Please count the lines in the material below that include "grid". Reply with the number alone.
====
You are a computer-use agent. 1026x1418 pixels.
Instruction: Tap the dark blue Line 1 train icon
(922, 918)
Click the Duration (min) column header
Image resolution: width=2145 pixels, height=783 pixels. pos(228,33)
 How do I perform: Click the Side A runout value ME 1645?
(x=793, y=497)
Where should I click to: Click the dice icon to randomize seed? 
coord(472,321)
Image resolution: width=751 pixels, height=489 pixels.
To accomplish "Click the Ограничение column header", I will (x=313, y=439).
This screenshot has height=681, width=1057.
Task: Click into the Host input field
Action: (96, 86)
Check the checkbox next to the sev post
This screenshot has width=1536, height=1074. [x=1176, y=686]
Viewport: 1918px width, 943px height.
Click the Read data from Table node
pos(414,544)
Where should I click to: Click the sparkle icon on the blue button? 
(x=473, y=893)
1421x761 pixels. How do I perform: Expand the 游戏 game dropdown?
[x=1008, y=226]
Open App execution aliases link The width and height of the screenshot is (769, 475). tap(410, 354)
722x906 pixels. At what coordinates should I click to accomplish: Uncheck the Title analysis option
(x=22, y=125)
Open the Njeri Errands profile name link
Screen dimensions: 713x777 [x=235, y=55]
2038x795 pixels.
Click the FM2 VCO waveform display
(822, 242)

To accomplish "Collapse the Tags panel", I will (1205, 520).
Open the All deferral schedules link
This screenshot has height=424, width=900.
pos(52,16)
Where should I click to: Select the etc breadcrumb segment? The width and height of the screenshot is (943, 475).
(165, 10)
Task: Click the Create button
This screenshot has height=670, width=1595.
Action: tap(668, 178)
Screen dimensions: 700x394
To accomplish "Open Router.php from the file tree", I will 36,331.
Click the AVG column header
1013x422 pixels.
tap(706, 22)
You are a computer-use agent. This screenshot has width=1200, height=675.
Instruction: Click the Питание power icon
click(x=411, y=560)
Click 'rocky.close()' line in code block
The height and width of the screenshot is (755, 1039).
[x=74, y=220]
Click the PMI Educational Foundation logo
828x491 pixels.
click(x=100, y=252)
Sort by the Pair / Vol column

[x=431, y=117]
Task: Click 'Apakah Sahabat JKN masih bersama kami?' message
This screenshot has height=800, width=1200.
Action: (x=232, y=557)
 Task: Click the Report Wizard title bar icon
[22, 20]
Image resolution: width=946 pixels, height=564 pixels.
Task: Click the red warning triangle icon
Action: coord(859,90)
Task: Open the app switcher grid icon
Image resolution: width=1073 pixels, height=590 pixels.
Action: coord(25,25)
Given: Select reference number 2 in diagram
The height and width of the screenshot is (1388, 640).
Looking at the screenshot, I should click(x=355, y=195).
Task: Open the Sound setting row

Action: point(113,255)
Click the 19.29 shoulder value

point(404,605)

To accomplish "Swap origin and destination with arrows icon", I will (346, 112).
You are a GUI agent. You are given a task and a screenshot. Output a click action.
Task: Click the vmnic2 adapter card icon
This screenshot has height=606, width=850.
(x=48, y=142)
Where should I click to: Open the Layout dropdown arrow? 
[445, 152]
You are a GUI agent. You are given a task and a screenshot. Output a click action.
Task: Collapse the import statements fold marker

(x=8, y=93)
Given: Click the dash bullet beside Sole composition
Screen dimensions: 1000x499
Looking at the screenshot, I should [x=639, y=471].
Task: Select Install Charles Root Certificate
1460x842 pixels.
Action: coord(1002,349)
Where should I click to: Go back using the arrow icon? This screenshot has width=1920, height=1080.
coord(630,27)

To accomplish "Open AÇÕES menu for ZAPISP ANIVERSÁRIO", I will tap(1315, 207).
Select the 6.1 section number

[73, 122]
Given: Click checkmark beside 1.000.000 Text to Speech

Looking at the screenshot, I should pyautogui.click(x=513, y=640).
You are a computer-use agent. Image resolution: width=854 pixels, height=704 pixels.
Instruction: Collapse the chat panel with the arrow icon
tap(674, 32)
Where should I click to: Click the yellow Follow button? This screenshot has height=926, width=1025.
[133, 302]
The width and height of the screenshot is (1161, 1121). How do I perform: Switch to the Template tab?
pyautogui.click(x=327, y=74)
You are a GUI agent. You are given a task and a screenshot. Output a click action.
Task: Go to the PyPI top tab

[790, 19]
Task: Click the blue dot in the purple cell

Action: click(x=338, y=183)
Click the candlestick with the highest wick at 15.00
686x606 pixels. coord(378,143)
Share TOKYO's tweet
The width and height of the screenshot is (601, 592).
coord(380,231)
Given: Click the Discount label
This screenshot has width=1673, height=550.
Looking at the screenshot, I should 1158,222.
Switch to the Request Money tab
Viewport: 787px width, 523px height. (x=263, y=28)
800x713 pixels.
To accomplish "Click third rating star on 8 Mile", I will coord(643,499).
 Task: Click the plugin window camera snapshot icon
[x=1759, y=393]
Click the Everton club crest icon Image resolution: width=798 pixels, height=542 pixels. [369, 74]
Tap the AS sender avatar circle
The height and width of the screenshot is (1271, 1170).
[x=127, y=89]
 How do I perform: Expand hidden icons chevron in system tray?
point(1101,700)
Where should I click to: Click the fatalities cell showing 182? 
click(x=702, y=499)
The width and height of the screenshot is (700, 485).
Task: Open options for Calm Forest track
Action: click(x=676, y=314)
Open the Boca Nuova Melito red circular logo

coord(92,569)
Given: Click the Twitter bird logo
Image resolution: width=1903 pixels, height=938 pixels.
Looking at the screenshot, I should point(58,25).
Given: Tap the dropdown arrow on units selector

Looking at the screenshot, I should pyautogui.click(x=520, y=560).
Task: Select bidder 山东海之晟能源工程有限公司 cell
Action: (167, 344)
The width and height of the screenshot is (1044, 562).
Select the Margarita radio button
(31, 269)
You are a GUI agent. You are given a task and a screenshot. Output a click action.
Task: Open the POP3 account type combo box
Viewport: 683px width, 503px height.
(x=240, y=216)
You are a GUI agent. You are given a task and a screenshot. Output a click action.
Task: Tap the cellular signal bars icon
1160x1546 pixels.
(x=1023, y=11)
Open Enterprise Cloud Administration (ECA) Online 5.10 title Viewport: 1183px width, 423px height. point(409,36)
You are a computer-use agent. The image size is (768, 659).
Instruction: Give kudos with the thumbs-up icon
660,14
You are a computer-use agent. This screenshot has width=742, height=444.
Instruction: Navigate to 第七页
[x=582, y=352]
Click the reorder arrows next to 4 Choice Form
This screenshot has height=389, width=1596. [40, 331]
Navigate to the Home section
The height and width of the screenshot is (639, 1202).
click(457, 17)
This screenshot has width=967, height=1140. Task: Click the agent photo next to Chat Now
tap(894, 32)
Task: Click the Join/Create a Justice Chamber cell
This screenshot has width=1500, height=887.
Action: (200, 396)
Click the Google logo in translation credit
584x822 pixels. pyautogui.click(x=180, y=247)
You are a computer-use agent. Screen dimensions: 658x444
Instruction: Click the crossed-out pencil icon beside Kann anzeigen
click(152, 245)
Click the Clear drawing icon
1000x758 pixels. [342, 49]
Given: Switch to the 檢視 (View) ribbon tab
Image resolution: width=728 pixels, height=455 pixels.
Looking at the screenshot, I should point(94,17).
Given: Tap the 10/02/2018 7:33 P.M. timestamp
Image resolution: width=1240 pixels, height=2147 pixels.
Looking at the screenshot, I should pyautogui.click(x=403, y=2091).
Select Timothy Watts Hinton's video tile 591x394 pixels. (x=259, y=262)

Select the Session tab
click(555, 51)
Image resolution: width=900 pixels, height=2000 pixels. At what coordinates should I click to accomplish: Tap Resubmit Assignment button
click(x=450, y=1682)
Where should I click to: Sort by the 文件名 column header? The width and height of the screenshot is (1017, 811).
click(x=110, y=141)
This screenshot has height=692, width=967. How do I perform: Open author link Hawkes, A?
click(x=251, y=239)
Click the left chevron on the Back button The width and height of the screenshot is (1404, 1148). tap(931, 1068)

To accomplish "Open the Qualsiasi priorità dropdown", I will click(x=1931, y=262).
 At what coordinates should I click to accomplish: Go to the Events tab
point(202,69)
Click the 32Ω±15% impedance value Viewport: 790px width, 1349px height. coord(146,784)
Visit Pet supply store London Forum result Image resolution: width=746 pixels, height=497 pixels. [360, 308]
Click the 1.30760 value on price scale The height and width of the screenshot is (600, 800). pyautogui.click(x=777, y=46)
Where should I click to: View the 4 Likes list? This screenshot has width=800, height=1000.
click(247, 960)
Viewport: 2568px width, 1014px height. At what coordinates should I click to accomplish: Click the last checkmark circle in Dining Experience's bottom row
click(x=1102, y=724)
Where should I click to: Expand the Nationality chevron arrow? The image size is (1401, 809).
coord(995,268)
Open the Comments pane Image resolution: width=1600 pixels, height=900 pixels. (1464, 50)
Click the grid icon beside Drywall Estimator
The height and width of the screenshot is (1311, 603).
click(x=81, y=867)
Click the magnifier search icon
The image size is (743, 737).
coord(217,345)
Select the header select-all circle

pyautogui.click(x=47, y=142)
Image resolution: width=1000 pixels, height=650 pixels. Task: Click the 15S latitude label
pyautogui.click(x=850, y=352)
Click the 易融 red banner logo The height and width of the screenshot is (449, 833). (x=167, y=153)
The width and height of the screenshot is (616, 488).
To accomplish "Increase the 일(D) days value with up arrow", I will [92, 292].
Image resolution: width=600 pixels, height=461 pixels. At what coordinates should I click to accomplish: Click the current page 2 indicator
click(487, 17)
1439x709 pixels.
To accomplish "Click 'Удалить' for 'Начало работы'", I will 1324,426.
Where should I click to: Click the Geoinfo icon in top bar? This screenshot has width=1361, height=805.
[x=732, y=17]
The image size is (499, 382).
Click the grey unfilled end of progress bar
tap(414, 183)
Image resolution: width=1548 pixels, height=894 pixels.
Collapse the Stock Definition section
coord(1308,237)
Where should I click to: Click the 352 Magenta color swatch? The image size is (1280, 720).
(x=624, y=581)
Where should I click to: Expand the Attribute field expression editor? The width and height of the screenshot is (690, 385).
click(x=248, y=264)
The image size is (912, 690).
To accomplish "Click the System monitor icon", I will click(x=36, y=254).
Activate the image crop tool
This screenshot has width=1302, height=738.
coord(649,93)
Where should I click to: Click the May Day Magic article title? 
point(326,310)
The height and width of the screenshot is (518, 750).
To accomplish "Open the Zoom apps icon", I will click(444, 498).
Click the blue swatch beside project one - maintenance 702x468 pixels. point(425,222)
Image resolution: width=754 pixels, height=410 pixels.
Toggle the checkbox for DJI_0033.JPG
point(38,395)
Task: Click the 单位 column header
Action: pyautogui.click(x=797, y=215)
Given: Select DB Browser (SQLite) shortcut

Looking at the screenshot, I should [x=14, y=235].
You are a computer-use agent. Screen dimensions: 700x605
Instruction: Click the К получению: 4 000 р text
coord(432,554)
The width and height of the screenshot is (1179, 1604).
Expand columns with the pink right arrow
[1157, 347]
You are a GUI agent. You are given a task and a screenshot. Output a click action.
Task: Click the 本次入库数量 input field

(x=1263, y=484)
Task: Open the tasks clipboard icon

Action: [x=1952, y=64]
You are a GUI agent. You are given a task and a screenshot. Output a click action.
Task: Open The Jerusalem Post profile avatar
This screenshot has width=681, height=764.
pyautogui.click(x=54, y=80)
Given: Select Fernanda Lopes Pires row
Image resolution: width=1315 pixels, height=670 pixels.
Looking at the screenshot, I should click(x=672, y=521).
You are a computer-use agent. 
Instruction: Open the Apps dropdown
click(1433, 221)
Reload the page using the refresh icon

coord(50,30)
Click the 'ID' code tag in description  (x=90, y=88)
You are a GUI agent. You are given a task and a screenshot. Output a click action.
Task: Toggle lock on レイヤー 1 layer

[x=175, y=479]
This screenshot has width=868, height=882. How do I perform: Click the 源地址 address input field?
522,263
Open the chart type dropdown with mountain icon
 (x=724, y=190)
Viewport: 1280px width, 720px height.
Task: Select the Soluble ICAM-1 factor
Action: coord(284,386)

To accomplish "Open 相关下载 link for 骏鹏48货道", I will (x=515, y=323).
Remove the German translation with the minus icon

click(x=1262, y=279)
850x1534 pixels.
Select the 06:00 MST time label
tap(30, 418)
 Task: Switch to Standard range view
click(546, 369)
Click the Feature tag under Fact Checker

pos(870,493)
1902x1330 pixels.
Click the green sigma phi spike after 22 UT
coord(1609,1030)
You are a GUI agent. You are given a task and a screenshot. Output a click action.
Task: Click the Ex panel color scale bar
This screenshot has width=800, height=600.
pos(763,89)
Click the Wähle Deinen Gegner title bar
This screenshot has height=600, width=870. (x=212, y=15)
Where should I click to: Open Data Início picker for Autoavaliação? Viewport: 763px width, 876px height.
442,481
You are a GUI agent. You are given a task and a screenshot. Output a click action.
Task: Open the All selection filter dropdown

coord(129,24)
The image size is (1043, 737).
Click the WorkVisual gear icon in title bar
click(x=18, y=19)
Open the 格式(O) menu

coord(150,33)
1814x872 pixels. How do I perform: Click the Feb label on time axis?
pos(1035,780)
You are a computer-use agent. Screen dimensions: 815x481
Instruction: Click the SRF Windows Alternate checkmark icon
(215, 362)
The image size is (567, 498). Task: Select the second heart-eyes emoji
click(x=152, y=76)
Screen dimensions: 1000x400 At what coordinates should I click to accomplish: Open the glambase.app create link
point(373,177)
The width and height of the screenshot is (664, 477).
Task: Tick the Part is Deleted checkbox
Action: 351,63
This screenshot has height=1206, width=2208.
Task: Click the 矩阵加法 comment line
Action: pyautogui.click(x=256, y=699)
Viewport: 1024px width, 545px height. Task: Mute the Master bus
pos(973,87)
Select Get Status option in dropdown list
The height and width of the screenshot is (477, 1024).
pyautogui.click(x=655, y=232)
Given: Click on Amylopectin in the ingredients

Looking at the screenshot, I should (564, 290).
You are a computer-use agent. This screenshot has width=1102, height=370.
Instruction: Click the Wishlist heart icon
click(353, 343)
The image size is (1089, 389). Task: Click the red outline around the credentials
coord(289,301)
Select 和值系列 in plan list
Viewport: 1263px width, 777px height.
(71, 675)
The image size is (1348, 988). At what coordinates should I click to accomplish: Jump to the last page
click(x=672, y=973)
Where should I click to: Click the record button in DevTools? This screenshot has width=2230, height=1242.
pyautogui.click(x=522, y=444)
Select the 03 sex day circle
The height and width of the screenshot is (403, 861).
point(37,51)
====
- [Task result] 2